EXERCISE DIRECTIONS: Transcribe the entries exactly as given and skip whatever images they hold.

*** Begin section ***

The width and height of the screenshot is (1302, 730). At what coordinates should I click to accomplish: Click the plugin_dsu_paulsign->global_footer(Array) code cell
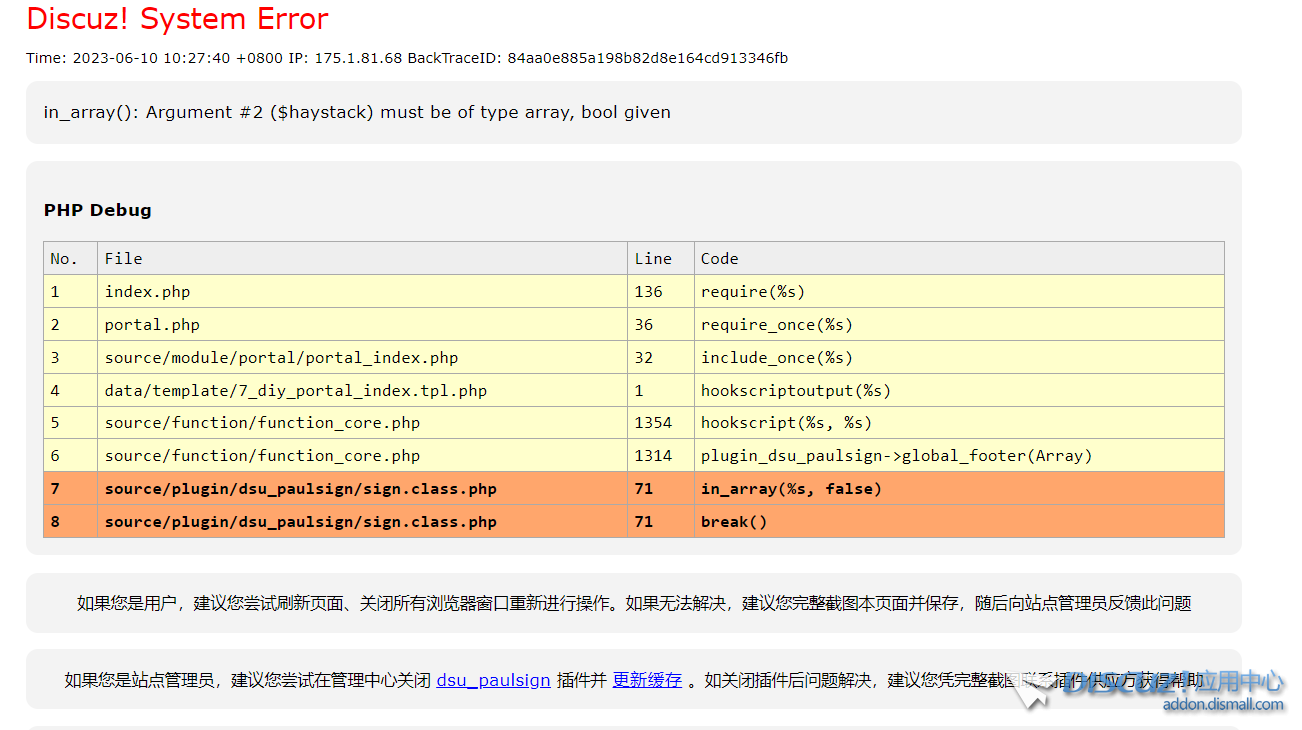(896, 456)
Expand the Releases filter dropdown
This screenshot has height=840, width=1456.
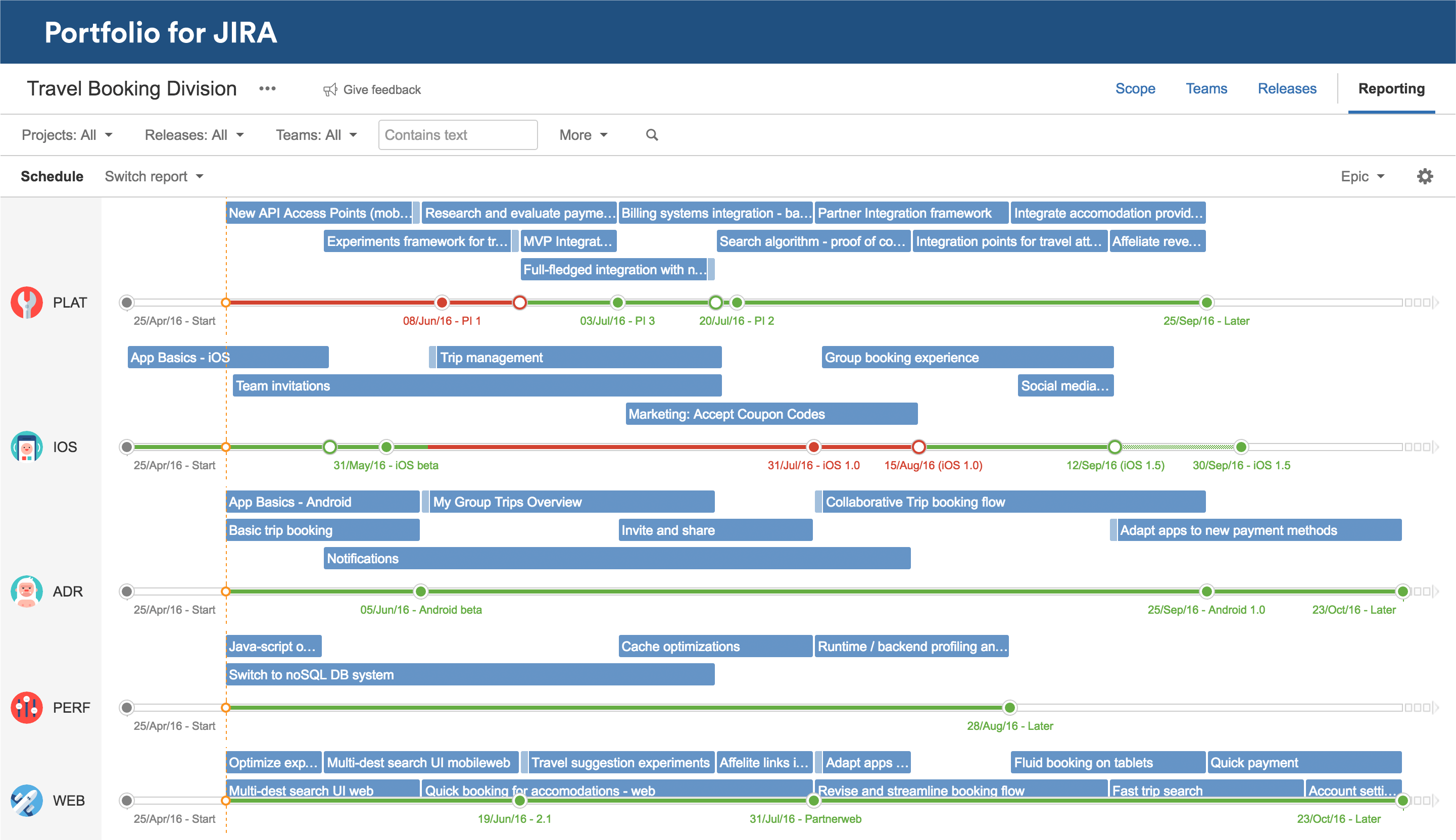194,134
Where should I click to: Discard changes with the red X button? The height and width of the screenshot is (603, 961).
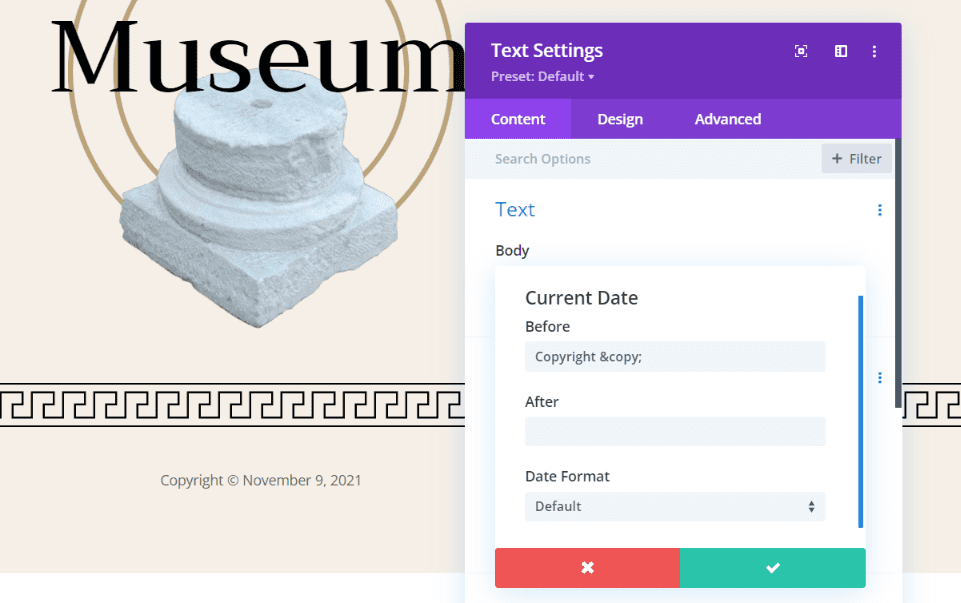tap(587, 568)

*** End section ***

RESPONSE TO THIS TASK:
The width and height of the screenshot is (1302, 730). At what coordinates should I click to accomplish: Click the plugin_dsu_paulsign->global_footer(Array) code cell
(896, 456)
Expand the Releases filter dropdown
This screenshot has height=840, width=1456.
194,134
Where should I click to: Discard changes with the red X button? The height and width of the screenshot is (603, 961).
tap(587, 568)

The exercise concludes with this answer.